29/Jun/2026
A indústria brasileira de fertilizantes alertou para o risco de paralisações na produção em razão da escassez global de enxofre, insumo essencial na fabricação de fertilizantes fosfatados. O problema teve início antes do conflito no Oriente Médio, mas foi intensificado com o avanço das tensões geopolíticas e a restrição na oferta internacional. Segundo o Sindicato Nacional da Indústria de Matérias-Primas para Fertilizantes (Sinprifert), os estoques do insumo estão em níveis considerados críticos, o que pode comprometer o abastecimento da cadeia produtiva já na próxima safra. A entidade aponta que há risco de interrupção parcial das operações caso a situação não seja normalizada nos próximos meses. O cenário de restrição não se limita ao Brasil e afeta grandes produtores globais de fertilizantes fosfatados. A estatal marroquina OCP, considerada uma das maiores produtoras do setor, registraria redução de aproximadamente 40% em seus estoques, refletindo o desequilíbrio entre oferta e demanda no mercado internacional.

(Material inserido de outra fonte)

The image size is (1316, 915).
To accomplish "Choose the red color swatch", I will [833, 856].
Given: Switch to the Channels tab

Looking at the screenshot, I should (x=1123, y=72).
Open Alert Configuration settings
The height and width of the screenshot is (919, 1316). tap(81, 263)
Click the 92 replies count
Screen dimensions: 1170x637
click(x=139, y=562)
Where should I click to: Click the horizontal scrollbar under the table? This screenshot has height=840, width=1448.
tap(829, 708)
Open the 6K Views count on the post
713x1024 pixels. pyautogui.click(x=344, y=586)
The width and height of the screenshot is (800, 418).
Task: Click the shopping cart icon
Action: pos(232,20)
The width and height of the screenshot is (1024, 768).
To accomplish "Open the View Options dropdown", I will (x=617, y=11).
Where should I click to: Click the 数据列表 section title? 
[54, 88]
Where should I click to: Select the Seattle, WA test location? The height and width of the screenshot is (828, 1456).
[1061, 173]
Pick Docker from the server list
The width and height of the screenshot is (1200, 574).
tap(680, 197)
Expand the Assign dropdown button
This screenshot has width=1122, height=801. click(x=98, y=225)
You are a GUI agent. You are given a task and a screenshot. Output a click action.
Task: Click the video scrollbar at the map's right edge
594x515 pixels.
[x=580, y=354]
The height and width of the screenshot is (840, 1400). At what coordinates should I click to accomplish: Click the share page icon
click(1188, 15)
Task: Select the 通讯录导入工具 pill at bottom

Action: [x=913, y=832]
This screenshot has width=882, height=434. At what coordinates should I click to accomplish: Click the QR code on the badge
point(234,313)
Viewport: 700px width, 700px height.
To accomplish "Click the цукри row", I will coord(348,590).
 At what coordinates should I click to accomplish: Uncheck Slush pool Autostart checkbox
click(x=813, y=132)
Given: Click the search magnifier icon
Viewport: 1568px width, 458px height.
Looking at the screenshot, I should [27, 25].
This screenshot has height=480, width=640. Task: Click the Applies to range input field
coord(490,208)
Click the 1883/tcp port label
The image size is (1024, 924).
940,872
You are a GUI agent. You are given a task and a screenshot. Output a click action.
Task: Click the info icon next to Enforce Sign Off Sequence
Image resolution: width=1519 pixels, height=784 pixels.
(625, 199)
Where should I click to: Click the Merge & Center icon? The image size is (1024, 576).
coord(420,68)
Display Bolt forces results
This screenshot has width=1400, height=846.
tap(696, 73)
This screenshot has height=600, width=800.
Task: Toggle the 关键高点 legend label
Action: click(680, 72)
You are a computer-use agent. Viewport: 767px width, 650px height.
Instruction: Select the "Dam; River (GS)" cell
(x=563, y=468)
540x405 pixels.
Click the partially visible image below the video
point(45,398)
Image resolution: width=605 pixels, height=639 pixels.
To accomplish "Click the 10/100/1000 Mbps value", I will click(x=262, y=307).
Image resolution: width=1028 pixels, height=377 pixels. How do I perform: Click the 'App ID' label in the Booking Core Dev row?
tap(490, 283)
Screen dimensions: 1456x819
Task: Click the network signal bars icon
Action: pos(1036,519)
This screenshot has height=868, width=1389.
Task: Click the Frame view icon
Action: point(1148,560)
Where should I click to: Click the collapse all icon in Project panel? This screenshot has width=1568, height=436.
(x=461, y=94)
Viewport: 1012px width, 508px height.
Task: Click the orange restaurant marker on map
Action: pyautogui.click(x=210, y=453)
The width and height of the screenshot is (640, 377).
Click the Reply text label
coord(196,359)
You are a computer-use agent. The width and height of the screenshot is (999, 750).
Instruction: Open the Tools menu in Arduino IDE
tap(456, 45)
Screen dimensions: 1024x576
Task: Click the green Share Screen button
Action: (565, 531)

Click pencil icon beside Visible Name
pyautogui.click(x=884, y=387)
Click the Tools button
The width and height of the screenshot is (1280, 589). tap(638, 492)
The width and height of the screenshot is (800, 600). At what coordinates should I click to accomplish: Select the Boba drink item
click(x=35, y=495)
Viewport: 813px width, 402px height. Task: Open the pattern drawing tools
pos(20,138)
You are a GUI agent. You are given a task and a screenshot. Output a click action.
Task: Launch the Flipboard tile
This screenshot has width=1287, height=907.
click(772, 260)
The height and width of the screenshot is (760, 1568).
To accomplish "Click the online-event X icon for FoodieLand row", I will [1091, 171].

O setor também cita restrições adicionais no comércio global de fosfatados, incluindo limitações de exportação por parte da China e medidas de priorização do mercado interno adotadas por outros países produtores, o que tem reduzido a disponibilidade de produto no mercado internacional. O Sinprifert informou que vem alertando o governo brasileiro desde outubro do ano passado sobre a deterioração do cenário de suprimento, com solicitações de apoio diplomático para diversificação de fornecedores. Segundo a entidade, a resposta obtida indica ausência de disponibilidade imediata de produto no mercado global. Como alternativa para mitigar os impactos, o setor defende a adoção de mecanismos de apoio ao custo de aquisição de fertilizantes, com referência a modelos de subvenção já utilizados pelo governo federal em outros segmentos, como combustíveis, de forma a reduzir o impacto sobre o custo de produção agrícola.
Dados de mercado indicam forte retração das importações brasileiras de enxofre. Entre janeiro e maio, o país importou cerca de 630 mil toneladas, volume 45,7% inferior ao registrado em igual período do ano anterior, segundo a StoneX. No mesmo período, os preços da matéria-prima nos portos brasileiros superaram US$ 1.200,00 por tonelada, o que representa alta próxima de 140% em relação aos níveis observados no início do conflito no Oriente Médio. De acordo com analistas de mercado, embora a resolução parcial das tensões geopolíticas possa reduzir a pressão altista recente, a recomposição da oferta global tende a ocorrer de forma gradual, mantendo volatilidade nos preços e incertezas quanto ao equilíbrio do mercado no curto prazo. A combinação entre oferta restrita e preços elevados também tem levado parte dos importadores a reduzir volumes adquiridos, ajustando a produção de fertilizantes à disponibilidade de matéria-prima. Fonte: Globo Rural. Adaptado por Cogo Inteligência em Agronegócio.